-- start PROVIDED DATA --

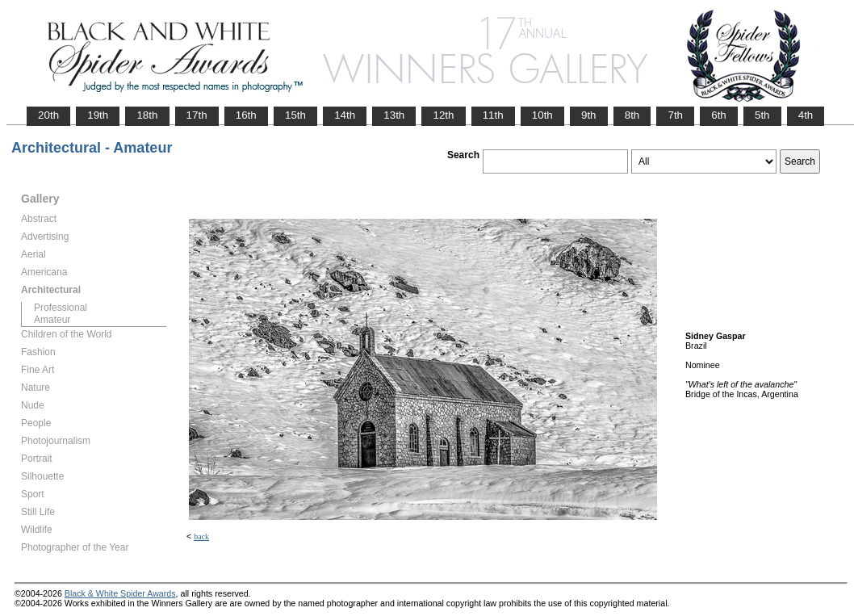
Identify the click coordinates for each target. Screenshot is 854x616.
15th (295, 115)
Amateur (52, 320)
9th (588, 115)
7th (675, 115)
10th (542, 115)
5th (762, 115)
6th (718, 115)
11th (493, 115)
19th (98, 115)
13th (394, 115)
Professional (61, 308)
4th (806, 115)
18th (147, 115)
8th (632, 115)
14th (345, 115)
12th (443, 115)
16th (246, 115)
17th (197, 115)
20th (48, 115)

-- end PROVIDED DATA --

## GOAL
Recast every line of the records above as a Markdown table with the columns Row and Line, giving each line its row number and omitting blank lines. Leave the pictures out of the table.

## FINAL RESULT
| Row | Line |
|---|---|
| 1 | Identify the click coordinates for each target. Screenshot is 854x616. |
| 2 | 15th (295, 115) |
| 3 | Amateur (52, 320) |
| 4 | 9th (588, 115) |
| 5 | 7th (675, 115) |
| 6 | 10th (542, 115) |
| 7 | 5th (762, 115) |
| 8 | 6th (718, 115) |
| 9 | 11th (493, 115) |
| 10 | 19th (98, 115) |
| 11 | 13th (394, 115) |
| 12 | Professional (61, 308) |
| 13 | 4th (806, 115) |
| 14 | 18th (147, 115) |
| 15 | 8th (632, 115) |
| 16 | 14th (345, 115) |
| 17 | 12th (443, 115) |
| 18 | 16th (246, 115) |
| 19 | 17th (197, 115) |
| 20 | 20th (48, 115) |